Endogenous 15(S)-hydroxyeicosatetraenoic acid mediates amplified estrogenic responses under nanoplastic–homosalate coexposure

Micro- and nanoplastics (MNPs) can enhance the toxicity of co-occurring chemicals via a proposed "Trojan horse" effect, yet the underlying mechanisms remain unclear. Here, we investigated the estrogenic effects of coexposure of ultraviolet filter homosalate (HMS) and polystyrene nanosphere (PNS) using ovariectomized mice (HMS: 0.1 and 1 mg/kg; PNS: 2.5 mg/kg) and human cell models (HMS: 0.01 - 1 μM; PNS: 1 mg/L). In mice, HMS-PNS coexposure significantly increased uterine weight, promoted mammary gland proliferation, and upregulated estrogen receptor 1 and its downstream targets amphiregulin and progesterone receptor. Integrated metabolomic and transcriptomic analyses identified endogenous 15(S)-hydroxyeicosatetraenoic acid (15(S)-HETE) as a key mediator of these effects in mammary glands.

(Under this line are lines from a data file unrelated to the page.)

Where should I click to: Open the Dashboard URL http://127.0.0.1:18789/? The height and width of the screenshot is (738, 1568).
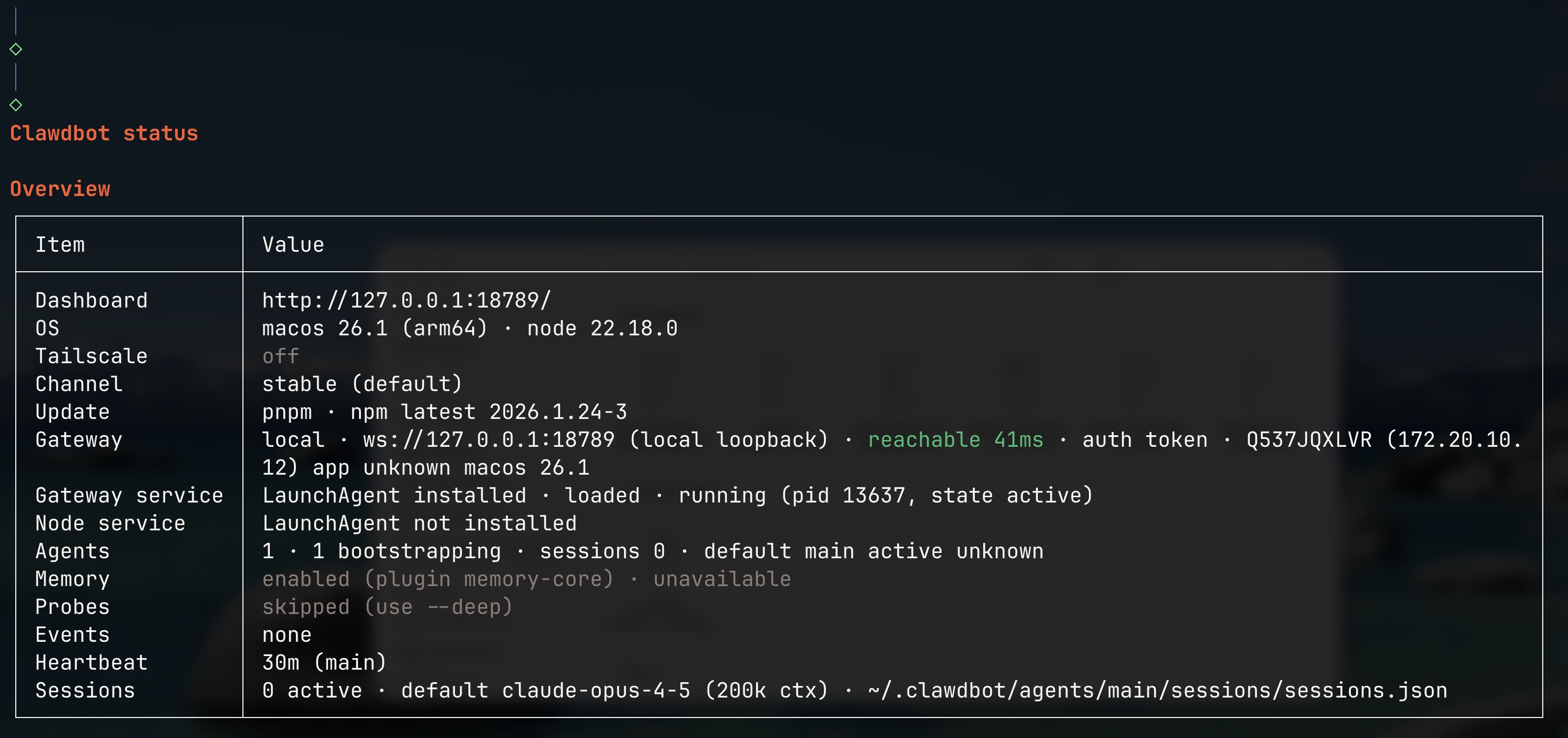[406, 301]
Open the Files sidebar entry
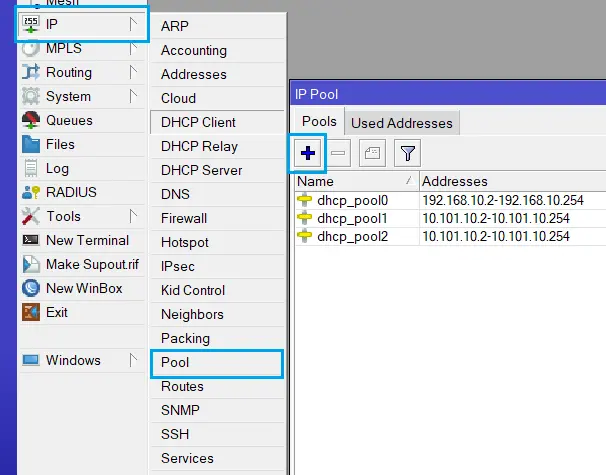 tap(60, 144)

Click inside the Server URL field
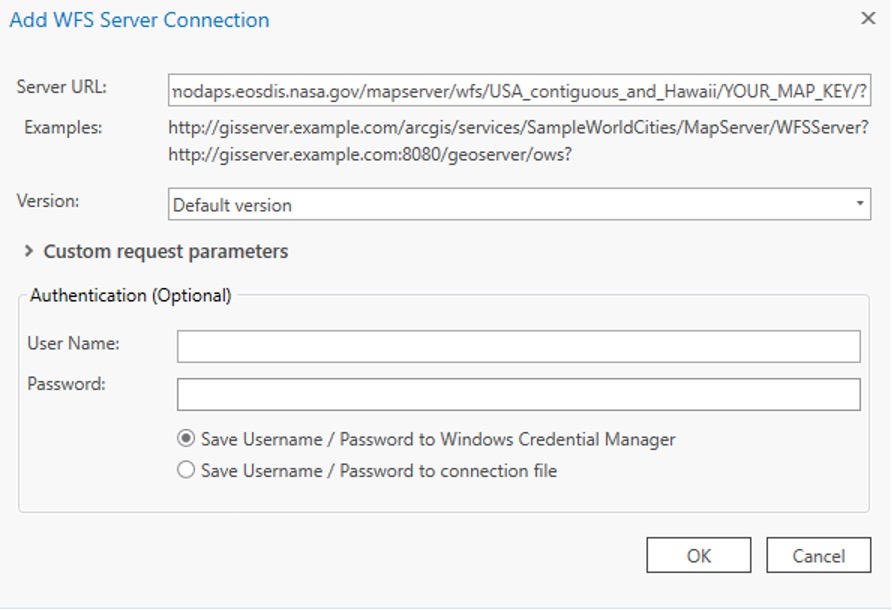(x=519, y=90)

In MCF-7 cells, HMS-PNS coexposure elevated 15(S)-HETE levels, promoting cell proliferation via the estrogen receptor alpha-arachidonate 15-lipoxygenase (ERα-ALOX15) axis. At a concentration of 100 nM 15(S)-HETE, pharmacological inhibition of phosphoinositide 3-kinase/protein kinase B (PI3K/AKT) abrogated cell proliferation and serum and glucocorticoid-regulated kinase 1 (SGK1) activation. Moreover, immunoprecipitation and docking analyses suggested a direct interaction between 15(S)-HETE and SGK1. Knockdown of ALOX15, or PI3K/AKT inhibition, suppressed HMS-PNS-induced cell proliferation. Taken together, these results demonstrated that HMS-PNS coexposure amplifies estrogenic responses through ERα-ALOX15-dependent 15(S)-HETE production and PI3K/AKT/SGK1 signaling. Our findings uncover a mechanistic pathway beyond the canonical "Trojan horse" effect, providing new insight into how MNPs modulate endocrine-disrupting activity of co-occurring contaminants and informing future risk assessment of combined environmental exposures.